**YOUR GOAL:** Write out every line from the one containing "Viewport: 747px width, 787px" down to the one containing "[x=159, y=335]" as a JSON list of strings, one string per line, leaving out blank lines.

**INPUT ROWS:**
★ ★ ★

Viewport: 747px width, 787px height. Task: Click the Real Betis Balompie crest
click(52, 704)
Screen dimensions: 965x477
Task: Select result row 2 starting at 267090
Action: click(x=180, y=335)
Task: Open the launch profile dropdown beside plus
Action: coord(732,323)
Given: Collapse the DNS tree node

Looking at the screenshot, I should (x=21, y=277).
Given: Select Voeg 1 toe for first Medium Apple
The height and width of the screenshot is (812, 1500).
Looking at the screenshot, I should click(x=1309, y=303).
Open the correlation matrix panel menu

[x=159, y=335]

★ ★ ★

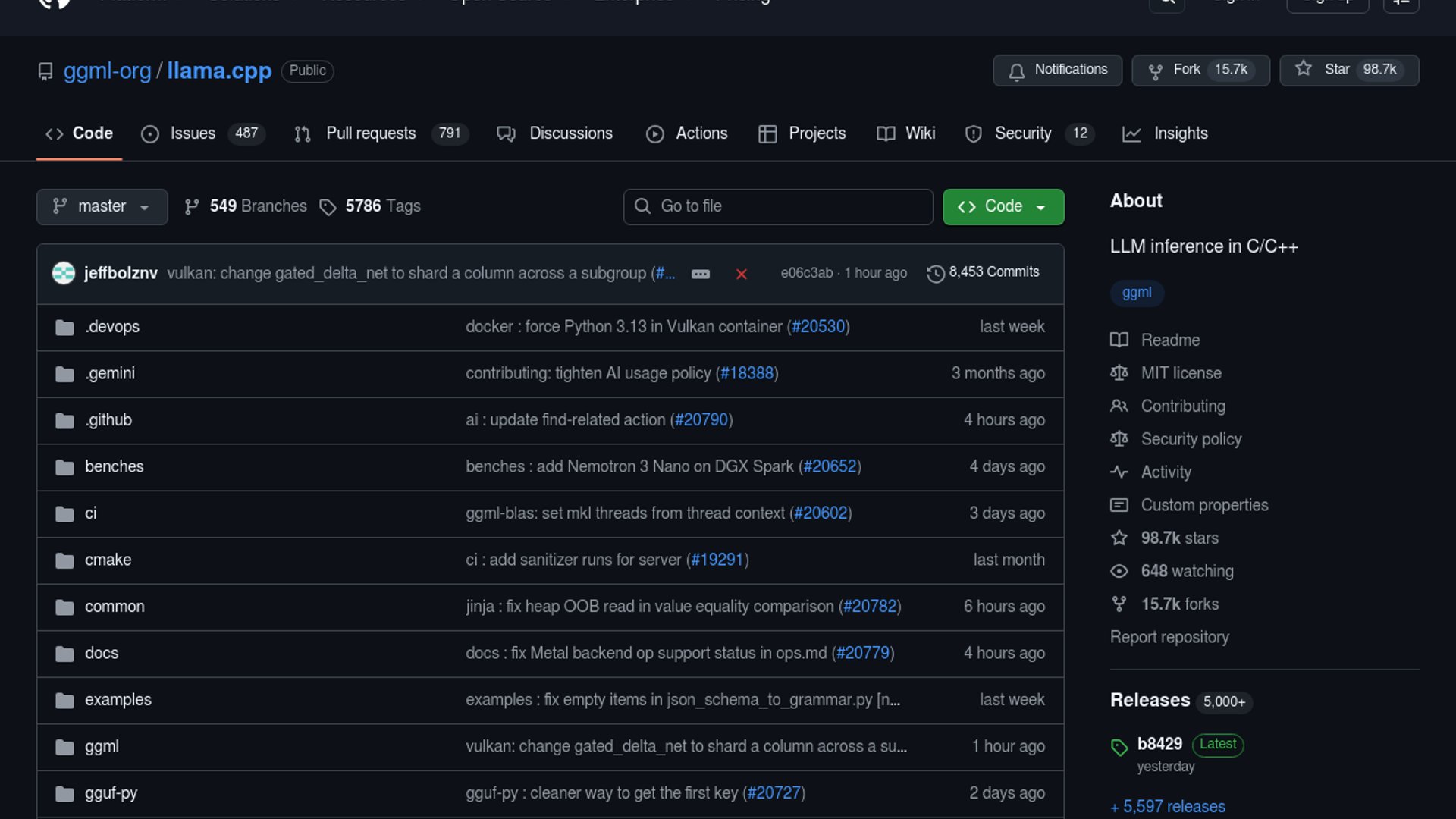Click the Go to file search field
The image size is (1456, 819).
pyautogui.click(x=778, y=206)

★ ★ ★

**OUTPUT FOR THIS TASK:**
[
  "Viewport: 747px width, 787px height. Task: Click the Real Betis Balompie crest",
  "click(52, 704)",
  "Screen dimensions: 965x477",
  "Task: Select result row 2 starting at 267090",
  "Action: click(x=180, y=335)",
  "Task: Open the launch profile dropdown beside plus",
  "Action: coord(732,323)",
  "Given: Collapse the DNS tree node",
  "Looking at the screenshot, I should (x=21, y=277).",
  "Given: Select Voeg 1 toe for first Medium Apple",
  "The height and width of the screenshot is (812, 1500).",
  "Looking at the screenshot, I should click(x=1309, y=303).",
  "Open the correlation matrix panel menu",
  "[x=159, y=335]"
]